Records:
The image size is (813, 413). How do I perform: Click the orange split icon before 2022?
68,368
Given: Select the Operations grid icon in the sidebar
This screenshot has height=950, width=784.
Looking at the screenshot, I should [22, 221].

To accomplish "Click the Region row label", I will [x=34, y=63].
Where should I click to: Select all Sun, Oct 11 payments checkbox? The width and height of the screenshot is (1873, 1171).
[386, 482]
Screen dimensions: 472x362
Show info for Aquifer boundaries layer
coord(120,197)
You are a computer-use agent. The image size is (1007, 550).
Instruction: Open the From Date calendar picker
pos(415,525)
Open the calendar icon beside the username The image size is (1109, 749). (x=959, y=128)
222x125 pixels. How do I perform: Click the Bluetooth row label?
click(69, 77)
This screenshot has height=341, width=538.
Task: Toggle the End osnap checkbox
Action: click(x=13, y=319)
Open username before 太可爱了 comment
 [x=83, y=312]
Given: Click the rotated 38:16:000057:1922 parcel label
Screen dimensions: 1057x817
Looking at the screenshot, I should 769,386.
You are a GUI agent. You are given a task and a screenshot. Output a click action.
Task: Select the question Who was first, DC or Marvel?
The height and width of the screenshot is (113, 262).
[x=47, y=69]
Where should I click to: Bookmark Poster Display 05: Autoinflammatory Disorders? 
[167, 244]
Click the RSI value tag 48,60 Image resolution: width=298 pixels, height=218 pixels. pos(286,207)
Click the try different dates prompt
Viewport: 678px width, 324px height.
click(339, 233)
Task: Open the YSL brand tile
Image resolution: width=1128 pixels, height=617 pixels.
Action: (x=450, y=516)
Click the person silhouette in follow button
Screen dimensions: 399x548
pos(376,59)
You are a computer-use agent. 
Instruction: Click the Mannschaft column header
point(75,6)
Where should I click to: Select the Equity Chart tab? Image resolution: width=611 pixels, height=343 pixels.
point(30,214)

Exercise instructions:
Here you need to write out the listing above exactly, from its first line to its last.

Response to the task:
The image size is (813, 413). How do I perform: Click the orange split icon before 2022?
68,368
Given: Select the Operations grid icon in the sidebar
This screenshot has height=950, width=784.
Looking at the screenshot, I should [22, 221].

To accomplish "Click the Region row label", I will [x=34, y=63].
Where should I click to: Select all Sun, Oct 11 payments checkbox? The width and height of the screenshot is (1873, 1171).
[386, 482]
Screen dimensions: 472x362
Show info for Aquifer boundaries layer
coord(120,197)
You are a computer-use agent. The image size is (1007, 550).
Instruction: Open the From Date calendar picker
pos(415,525)
Open the calendar icon beside the username The image size is (1109, 749). (x=959, y=128)
222x125 pixels. How do I perform: Click the Bluetooth row label?
click(69, 77)
This screenshot has height=341, width=538.
Task: Toggle the End osnap checkbox
Action: click(x=13, y=319)
Open username before 太可爱了 comment
 [x=83, y=312]
Given: Click the rotated 38:16:000057:1922 parcel label
Screen dimensions: 1057x817
Looking at the screenshot, I should 769,386.
You are a GUI agent. You are given a task and a screenshot. Output a click action.
Task: Select the question Who was first, DC or Marvel?
The height and width of the screenshot is (113, 262).
[x=47, y=69]
Where should I click to: Bookmark Poster Display 05: Autoinflammatory Disorders? 
[167, 244]
Click the RSI value tag 48,60 Image resolution: width=298 pixels, height=218 pixels. pos(286,207)
Click the try different dates prompt
Viewport: 678px width, 324px height.
click(339, 233)
Task: Open the YSL brand tile
Image resolution: width=1128 pixels, height=617 pixels.
Action: (x=450, y=516)
Click the person silhouette in follow button
Screen dimensions: 399x548
pos(376,59)
You are a computer-use agent. 
Instruction: Click the Mannschaft column header
point(75,6)
Where should I click to: Select the Equity Chart tab? Image resolution: width=611 pixels, height=343 pixels.
point(30,214)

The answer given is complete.